The Bank elected to hold many of these variable rate loans in portfolio. At
September 30, 1999, adjustable rate loans comprised approximately 79% of the
Bank's loan portfolio. This is consistent with prior years.

     As of September 30, 1999, total investment securities increased $9,793,042,
or 18.22% from $53,755,251 to $63,548,293 (at amortized cost). During the first
nine months of 1999, the Bank purchased approximately $32 million of investment
securities. This was partially offset by approximately $22 million in calls,
sales and maturities of securities that occurred during that same time. The Bank
used certain proceeds from the issuance of its Capital Securities to purchase
investment securities. The Bank also used proceeds from sold loans and paid
loans to purchase investment securities with favorable yields, thereby
mitigating the reduction in the Bank's interest rate spread that might otherwise
occur. The Bank's net unrealized gain was $415,501 at December 31, 1998 compared
to a net unrealized loss of $2,451,663 at September 30, 1999. This change of
$2,867,164 reflects the rise in interest rates during the first nine months of
1999 and the corresponding decrease in investment security market values.

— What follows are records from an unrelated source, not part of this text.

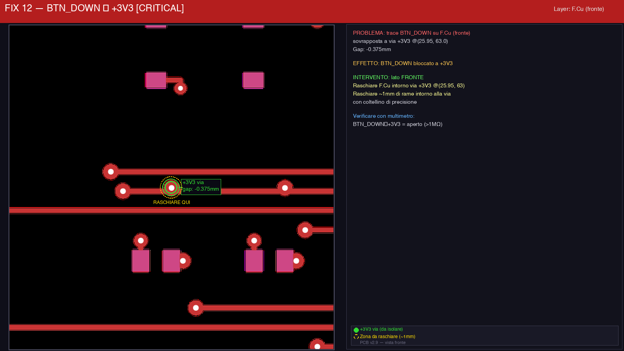The width and height of the screenshot is (624, 351).
Task: Click the 'Gap: -0.375mm' line in info panel
Action: pos(372,49)
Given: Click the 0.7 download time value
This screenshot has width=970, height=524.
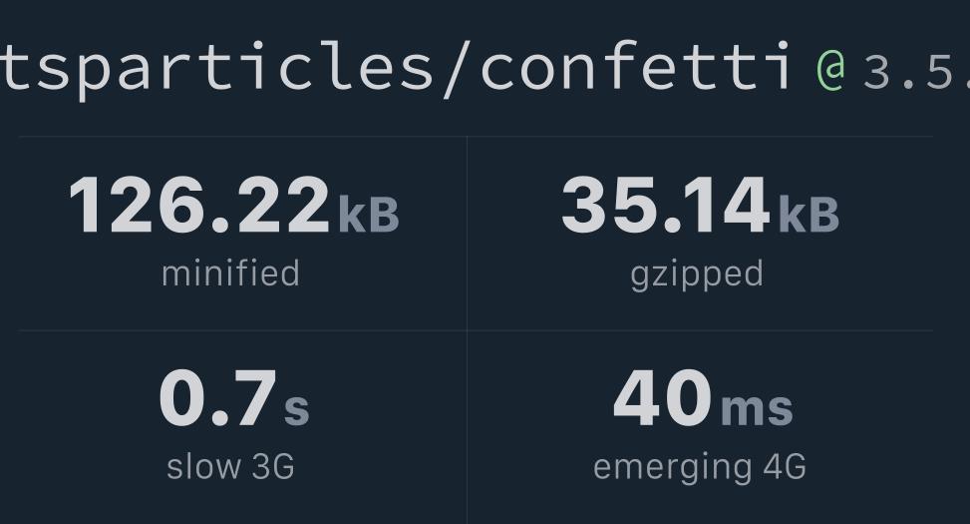Looking at the screenshot, I should [x=217, y=397].
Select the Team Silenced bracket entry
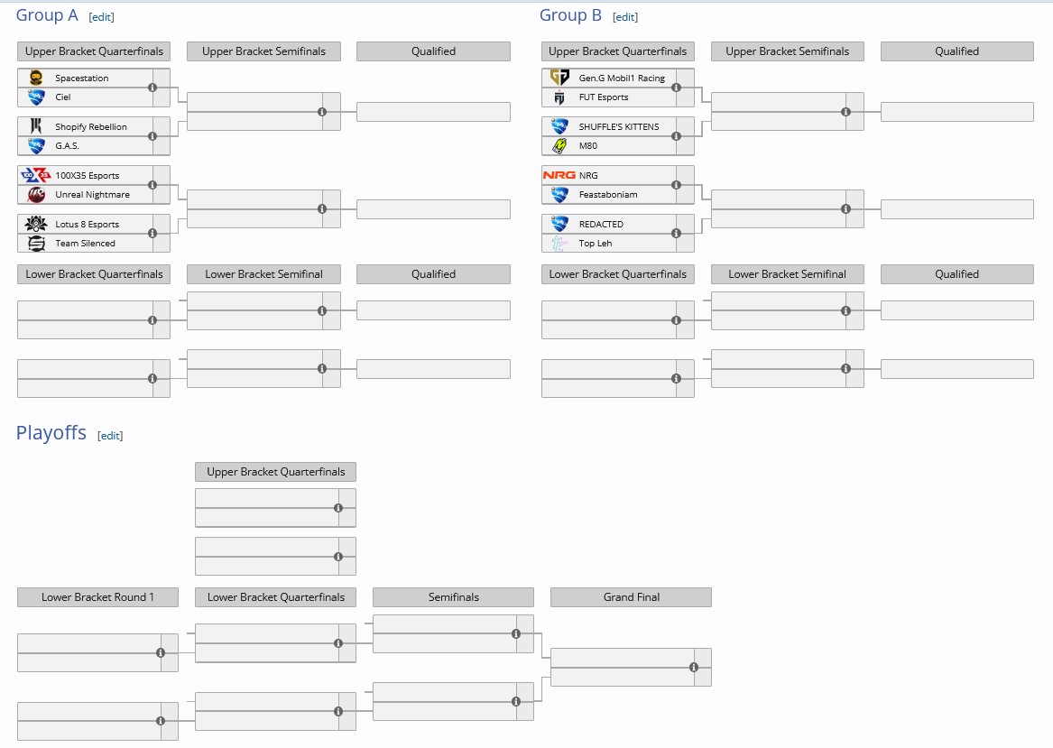This screenshot has height=748, width=1053. pos(85,243)
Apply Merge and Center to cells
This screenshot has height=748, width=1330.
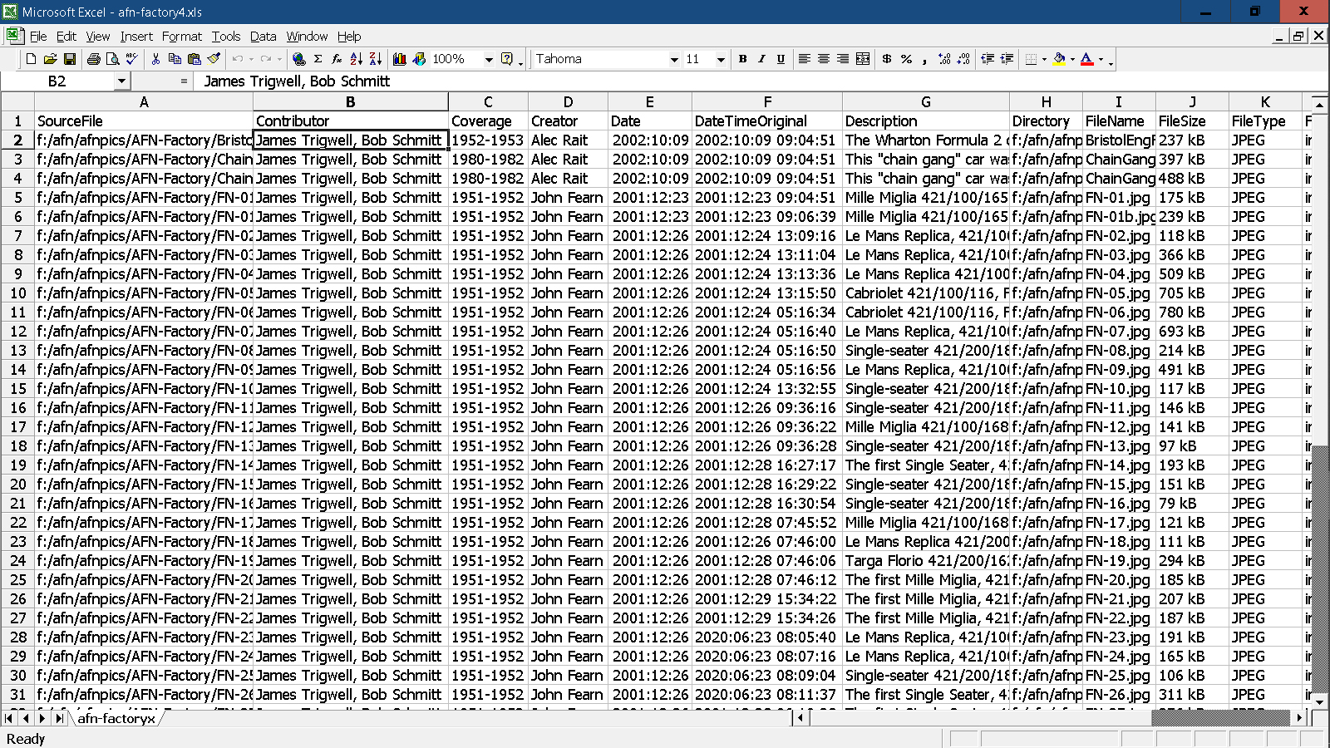(x=863, y=59)
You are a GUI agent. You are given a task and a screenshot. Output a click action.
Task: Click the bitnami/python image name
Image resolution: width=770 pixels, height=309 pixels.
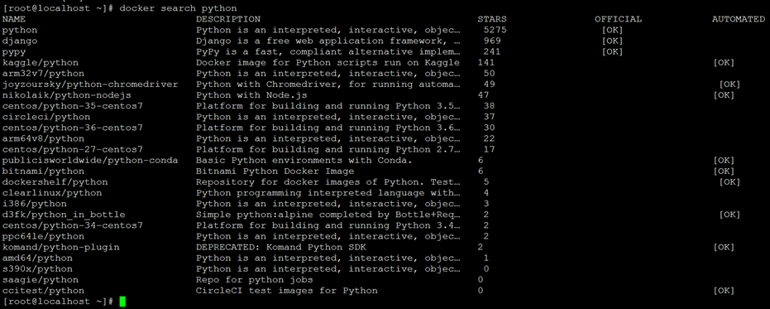click(x=43, y=171)
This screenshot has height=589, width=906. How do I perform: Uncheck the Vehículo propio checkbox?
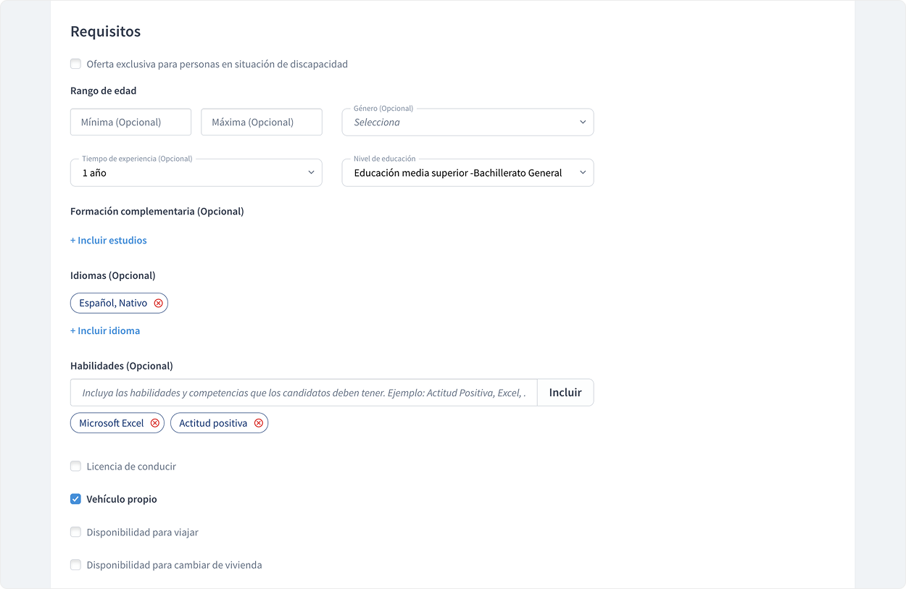75,499
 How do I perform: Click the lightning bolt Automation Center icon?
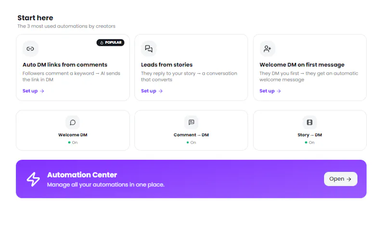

     Real estate owned and property acquired in settlement of loans decreased by
$76,000, or 11.34% to $594,153. This total reflects $336,153 in market value for
the remaining five lots at Blye Hill Landing in Newbury, NH. As of September 30,
1999, three real estate owned properties were sold. The Bank realized a $30,572
gain on the sales.

     Deposits decreased by $3,741,957, or 1.33% to $278,307,199 at September 30,
1999, from $282,049,156 at year-end.

     Certificates of deposit decreased 11.25% as many higher balance customers
sought investment alternatives. Savings and interest-bearing checking accounts
increased by 6.40% as many customers who traditionally sought CDs invested funds
in overnight-type accounts. Non-interest bearing checking accounts increased by
3.86%.

                                       8
<PAGE>

             NEW HAMPSHIRE THRIFT BANCSHARES, INC. AND SUBSIDIARY
                    MANAGEMENT'S DISCUSSION AND ANALYSIS OF
           FINANCIAL CONDITION AND RESULTS OF OPERATIONS (continued)

     Securities sold under agreement to repurchase decreased by $3,765,219, to
$8,083,897 from $11,849,116. As mentioned above, many higher balance customers
sought investment alternatives. Repurchase agreements are collateralized by the
Bank's government and agency investment securities.

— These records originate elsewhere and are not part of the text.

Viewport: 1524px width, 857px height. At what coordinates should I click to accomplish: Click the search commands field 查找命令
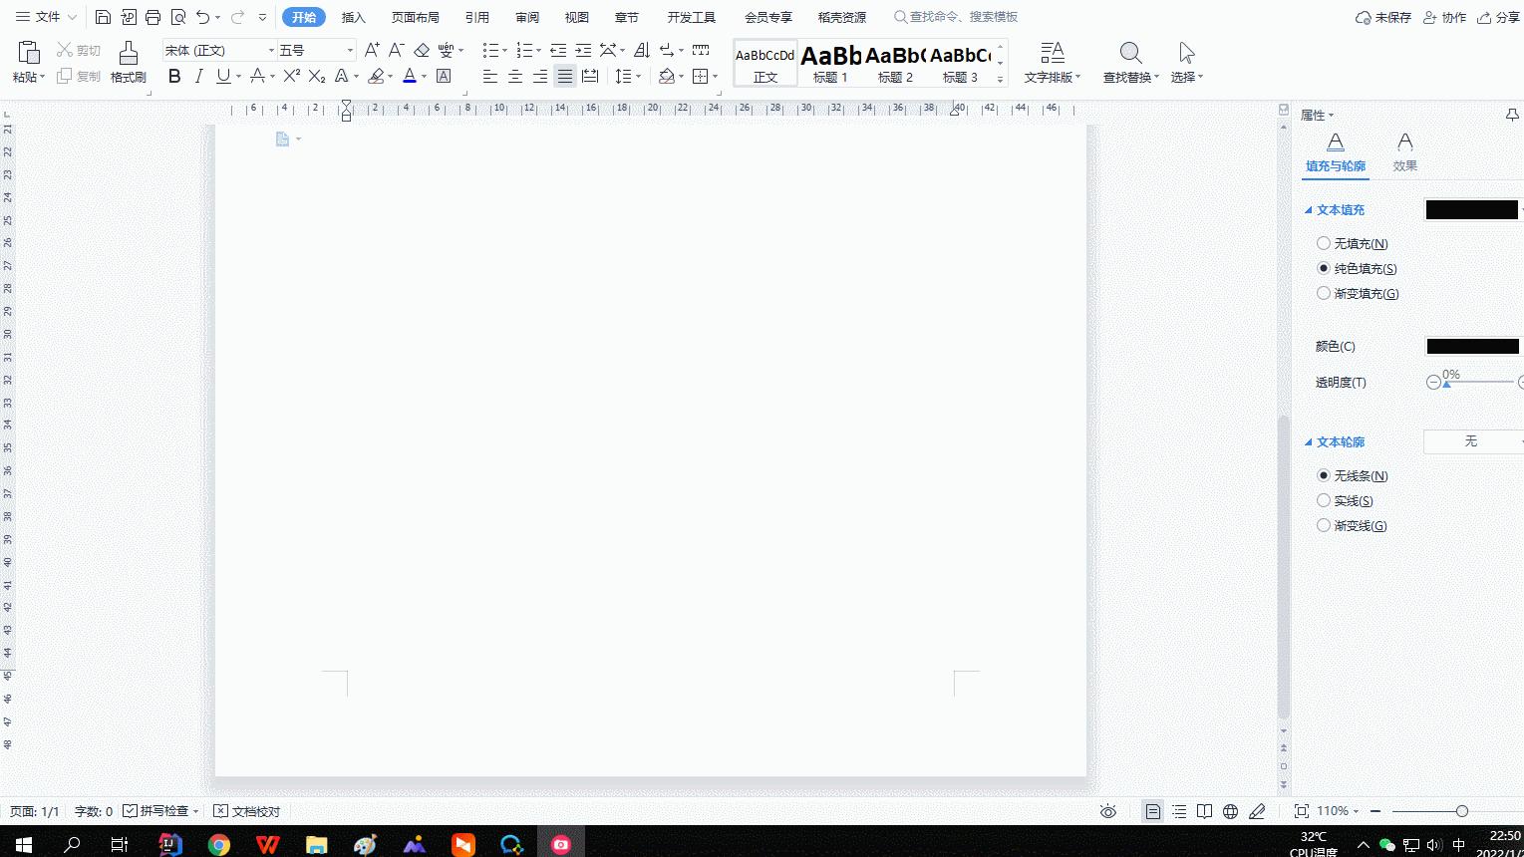(x=963, y=17)
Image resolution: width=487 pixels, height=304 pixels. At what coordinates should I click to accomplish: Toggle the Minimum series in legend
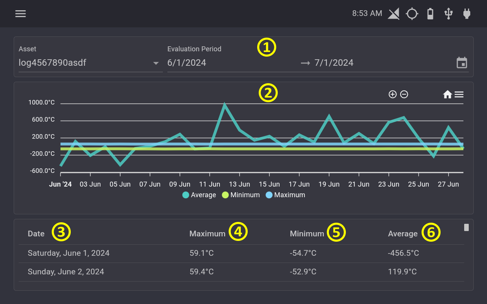tap(241, 195)
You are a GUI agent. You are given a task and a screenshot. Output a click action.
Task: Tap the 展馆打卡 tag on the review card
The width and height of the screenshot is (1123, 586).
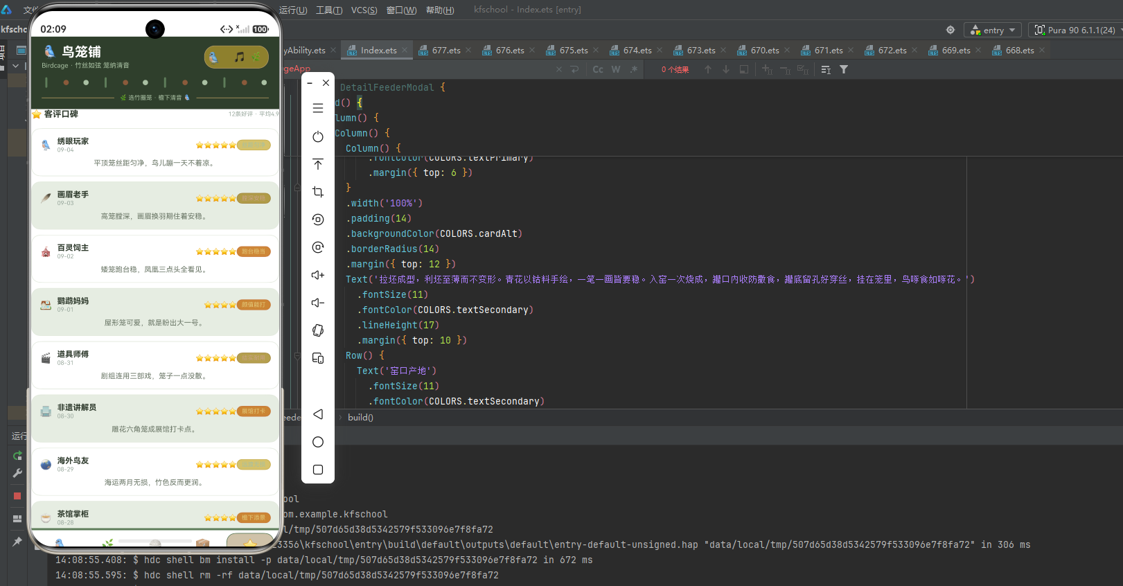[254, 411]
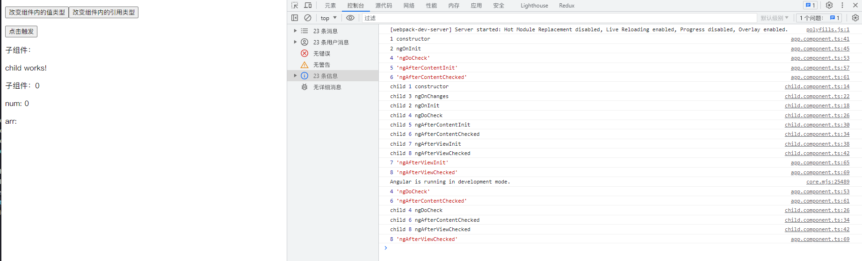Viewport: 862px width, 261px height.
Task: Clear the console with the ban icon
Action: click(308, 18)
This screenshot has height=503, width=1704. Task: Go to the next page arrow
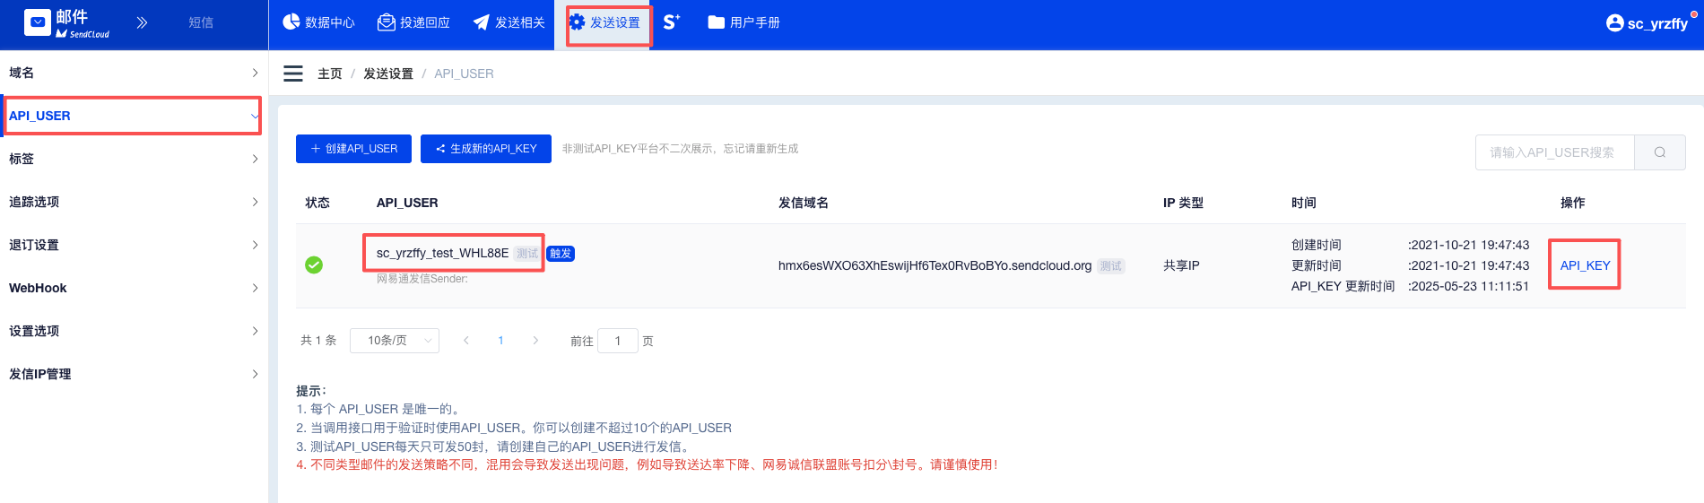pyautogui.click(x=535, y=341)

     Overnight and long-term advances from the Federal Home Loan Bank (FHLB)
increased to $18,165,000 from zero at year-end. During the first nine months of
1999, the Bank funded a net $25 million increase in loans, a $7 million increase
on investment securities (carrying amount), and an $8 million decrease in
deposits and repurchase agreements using approximately $5.8 million in cash and
cash equivalents and investment security proceeds, $18 million from FHLB
advances, and $16.4 million in proceeds from the Capital Securities issuance.

     Accrued expenses and other liabilities increased $2,563,450, to $4,293,341
from $1,729,891. The majority of the increase was attributable to an increase in
secondary market loan payments and mortgagors' insurance and tax payments held
in escrow.

Liquidity and Capital Resources

     The Bank is required to maintain a 4% ratio of liquid assets to net
withdrawable funds. At September 30, 1999, the Bank's ratio of 6.12% exceeded
regulatory requirements for long-term liquidity.

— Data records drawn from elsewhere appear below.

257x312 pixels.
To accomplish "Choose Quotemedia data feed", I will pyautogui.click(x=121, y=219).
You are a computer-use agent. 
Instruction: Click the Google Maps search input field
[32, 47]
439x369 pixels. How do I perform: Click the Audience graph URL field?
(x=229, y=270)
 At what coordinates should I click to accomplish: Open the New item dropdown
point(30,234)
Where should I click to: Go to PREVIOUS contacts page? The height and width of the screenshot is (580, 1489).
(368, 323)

     The Bank's source of funds comes primarily from net deposit inflows, loan
amortizations, principal pay downs from loans, sold loan proceeds, and advances
from the FHLB. At September 30, 1999, the Bank had approximately $91 million in
additional borrowing capacity from the FHLB.

     At September 30, 1999, the Company's shareholders' equity totaled
$26,906,462, or 7.63% of total assets, compared to $27,779,606, or 8.59% of
total assets at year-end 1998. The increase in shareholders' equity also
reflects net income of $2,379,818, the payment of $1,010,094 in common stock
dividends, $7,800 associated with the issuance of treasury stock and the
decrease of $1,759,866 in the net unrealized holding gain on securities
classified as available-for-sale. The decrease in the net unrealized holding
gain on securities classified as available-for-sale reflects the rise in
interest rates during the first nine months of 1999 and the corresponding
decrease in investment security market values during the same period.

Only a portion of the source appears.